In 2001 František, a 20-year-old Romani man, visited a restaurant at a hotel in Šumava. He didn’t stay long. He felt offended by the interior decor, which included a statue with a baseball bat and a label that read “against gypsies”.
František went to the police to file a complaint against the restaurant. Now a court has decided that this type of decoration cannot offend anyone. It’s just an innocuous joke.
I can’t tell you my opinion
The Supreme Court recently closed the case that had dragged on for eight years. The court refused to deal with the case. The official explanation: An appeal is out of the question because the case does not deal with any significant issue.
But what are the implications of that? Does it mean that every pub owner can have a baseball bat, a favourite weapon of skinheads, on display?
“I can only tell you what the official decision is, not my personal opinion,” said Justice Pavel Pavlík when asked about the case.
And what did the High Court, which dealt with the case in 2006, have to say? The verdict said that František is not entitled to any apology. His dignity was not insulted. The court did say that the baseball bat was an “inappropriate” decoration, but that “it was a joke and that is how the public took it”.
Just a reminder of the atmosphere of 2001: It was a time when Slovakia was dealing with a case where four youths broke into the house of a Romani family and beat the sleeping mother to death using baseball bats.
It’s not possible, however, to get any better explanation of this “joke”. Justice Zdeňka Ferešová, one of the judges dealing with the case at the time, only points to the decision made by the court and refuses to provide any other comment.
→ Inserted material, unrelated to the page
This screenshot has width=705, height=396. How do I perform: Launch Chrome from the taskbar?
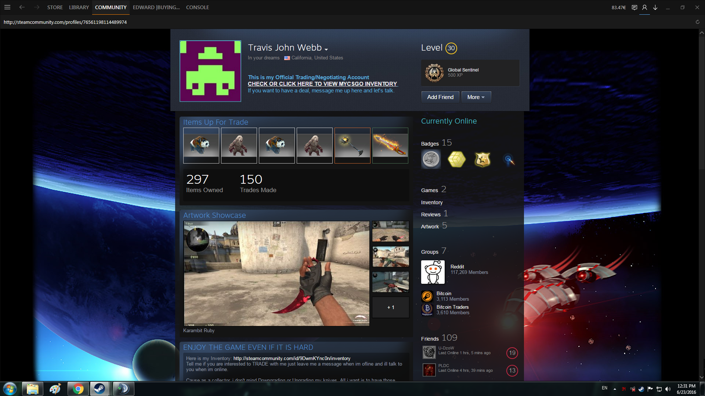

František is annoyed with the Czech courts. “I think the judges cannot share my sentiments. I saw that baseball bat as someone against whom it was meant to be used,” he says.
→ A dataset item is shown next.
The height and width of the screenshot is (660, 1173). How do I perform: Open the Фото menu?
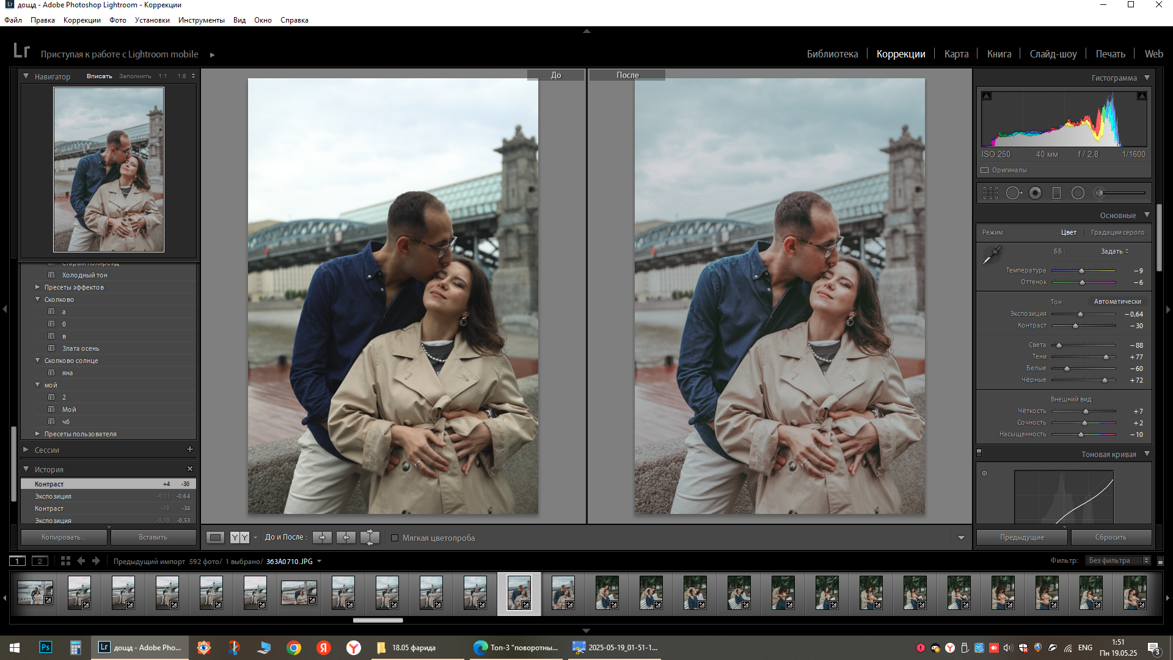pos(117,20)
He wants to continue fighting, and, at the advice of his lawyer, will use the last resort: the Constitutional Court.
“I just want some institution to finally clearly say that people should not be allowed to display a baseball bat with such a label,” says František, now a teacher at an elementary school attended by Romani students.
He says the fact that the bat is no longer on display at the restaurant, which is part of the hotel Na Stráži, is no consolation. He still hasn’t received any sort of an apology.
Hotel owner Jaroslava Brabencová doesn’t see any reason to say sorry. At first she says she wasn’t the one who put the bat on display. “I live in Prague, and it was put on display by restaurant guests,” she says. When reminded that as the owner she is responsible for the restaurant, she adds, “It wasn’t racism. It was a joke. After all, the other side of the bat said “against skinheads”.
So does that mean that Roma should not feel offended? “I don’t see any reason to discuss this issue further,” says Brabencová.
A bat in the hands of skinheads
Romani organisations find the court’s ruling about the label on this bat unfortunate. “Anti-Roma sentiments have prevailed in Czech society for a long time. Roma feel like they have no support. The latest decision by the Supreme Court is only adding fuel to the fire,” says Zdeněk Ryšavý from the organisation Romea.
There were may incidents where a baseball bat was used as a weapon in the hands of aggressors. In 1995 a father of five, Tibor Berki, died after a baseball bat attack. And five years ago, skinheads beat up three Roma in Krnov.